The distributed deployment reduces the amount of multicast traffic on the APs because, although the WLAN SSIDs are the same, the controllers are attached to different VLANs. WLAN multicast traffic depends on a client request on the VLAN of that WLC. This means that when the multicast client roams to a new controller, the client stops receiving the multicast stream unless it was already requested by a client on that WLC VLAN, or the client makes a new IGMP request. Table 6-2 lists the advantages and disadvantages of distributed and co-located deployments.

Table 6-2 Pros and Cons of Co-located Controllers and Distributed Controllers

 
Pros
Cons

All co-located controllers connected to the same VLANs (subnets)

Multicast traffic started on any client VLAN is transmitted to all APs so clients roaming to any AP receive multicast stream.

If only one client requests multicast traffic, all APs attached to all controllers receive the stream and transmit it if they have any clients associated even if those clients did not request the multicast stream.

Distributed controllers on different VLANs and subnet

Multicast streams are isolated to APs attached to the controller.

Clients must request multicast stream before they can receive it after roaming to a new controller, unless it has already been requested by a client on that WLC.


Whether a multicast client has uninterrupted streaming while roaming is best summarized by the following statement: if a multicast client roams to an AP attached to a different controller (a client moves from an access point on their anchor controller to an access point on a foreign controller), the client can receive multicast packets in only one of the following two cases:

If the foreign controller has direct connectivity to the same VLAN that the client was originally on. In this case, the foreign controller becomes the anchor controller for the client, and the client continues to receive the multicast stream uninterruptedly because the multicast is already streaming on that VLAN.

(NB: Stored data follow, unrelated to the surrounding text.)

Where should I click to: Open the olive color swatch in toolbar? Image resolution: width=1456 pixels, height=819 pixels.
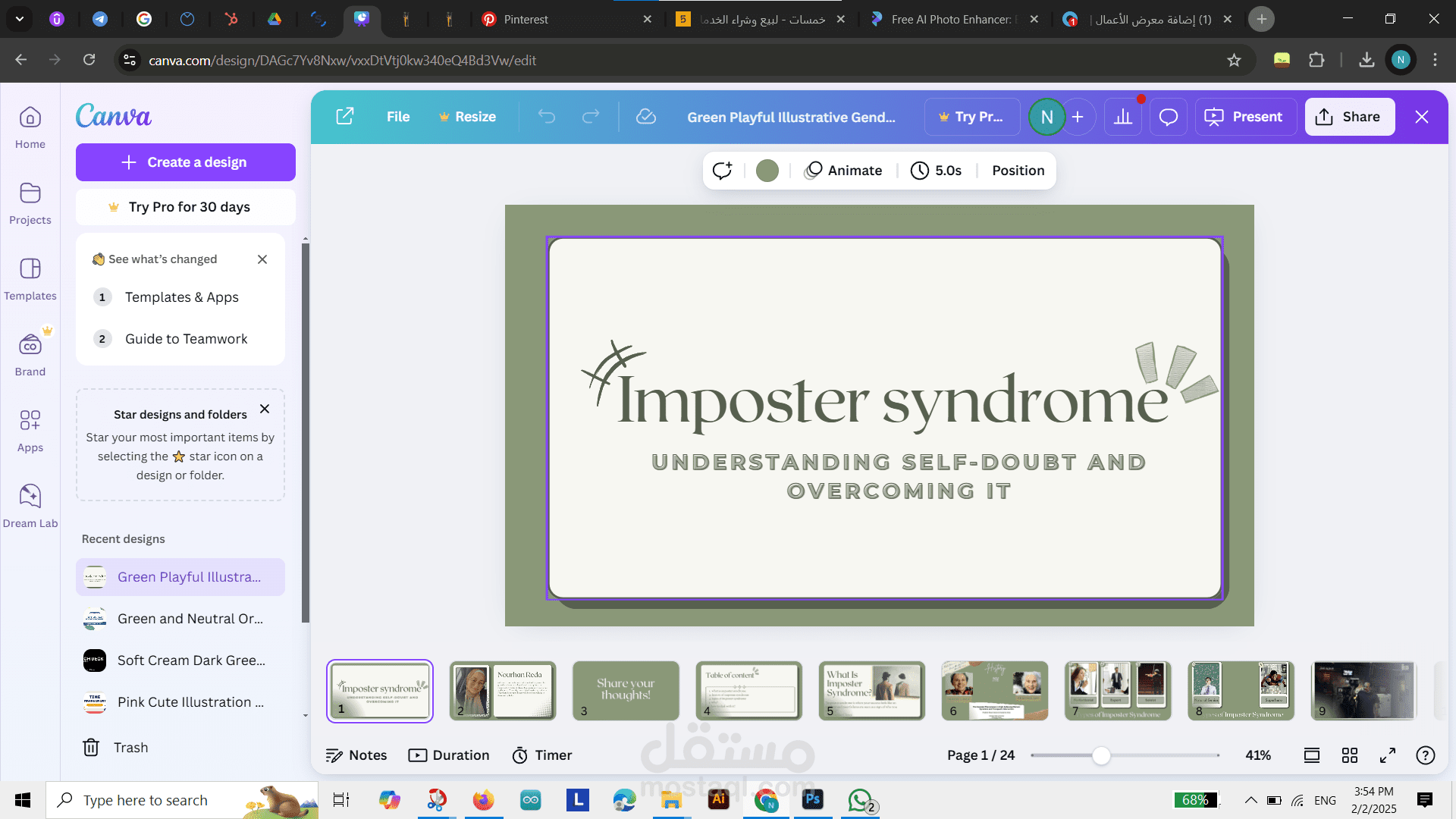point(767,170)
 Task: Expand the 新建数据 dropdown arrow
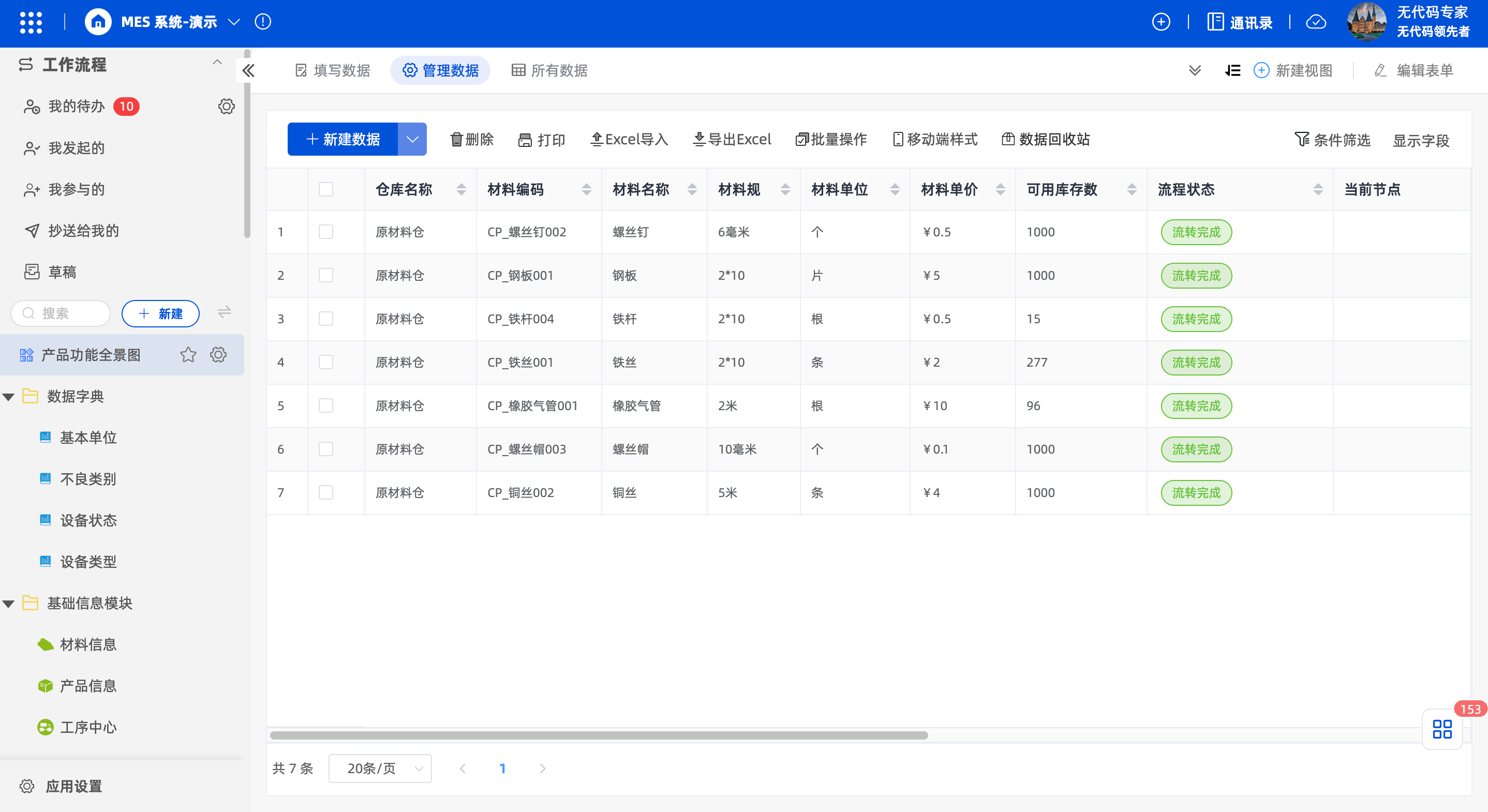412,139
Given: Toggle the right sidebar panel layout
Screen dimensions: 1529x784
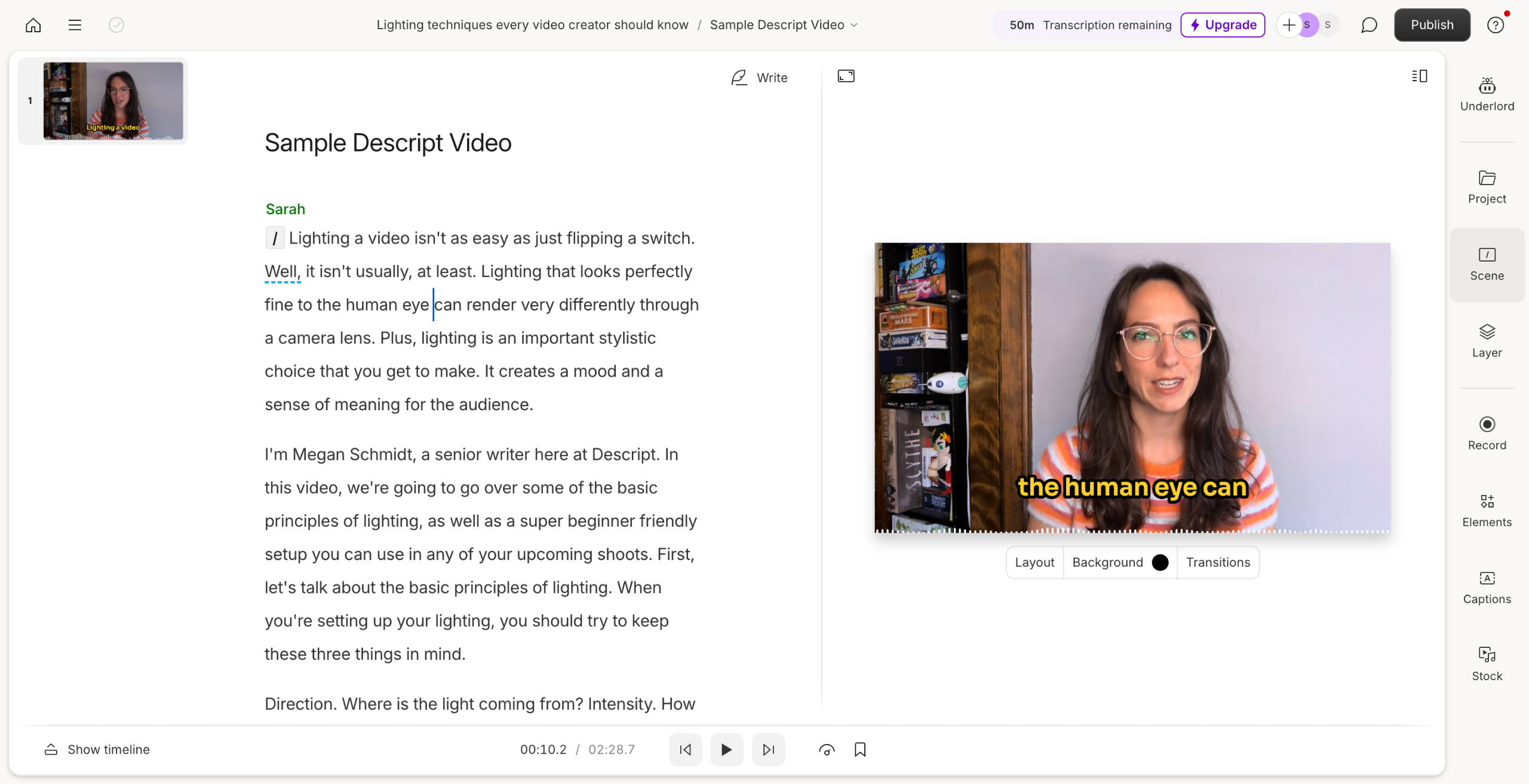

If the foreign controller does not have direct connectivity to the original VLAN, another client on the foreign controller that is on the same VLAN as the roaming client is already receiving the same multicast stream (for example, if a second client has already requested it).

Additional Considerations

Two areas of for additional consideration in multicast deployment are when implementing AP groups, and H-REAPs and REAPs.

AP groups allow APs on the same controller to map the same WLAN (SSID) to different VLANs, depending on the AP that a client is using. If a WLAN is roaming between APs in different groups, the multicast session would break in the same manner as if a client roams between APs connected to different WLCs on separate VLANs.

REAP and H-REAP APs allow the local termination of WLANs at the network edge rather than at the WLC, and the multicast behavior is controlled at that edge. If an H-REAP WLAN is terminated on a WLC and multicast is enabled on that WLC, multicast is delivered to that H-REAP WLAN if the LWAPP multicast group is allowed to extend to the H-REAP network location.


Note Even if the LWAPP multicast packets are not able to transit the network to the H-REAP, WLAN clients on that H-REAP are able to send IGMP joins to the network connected to the WLC.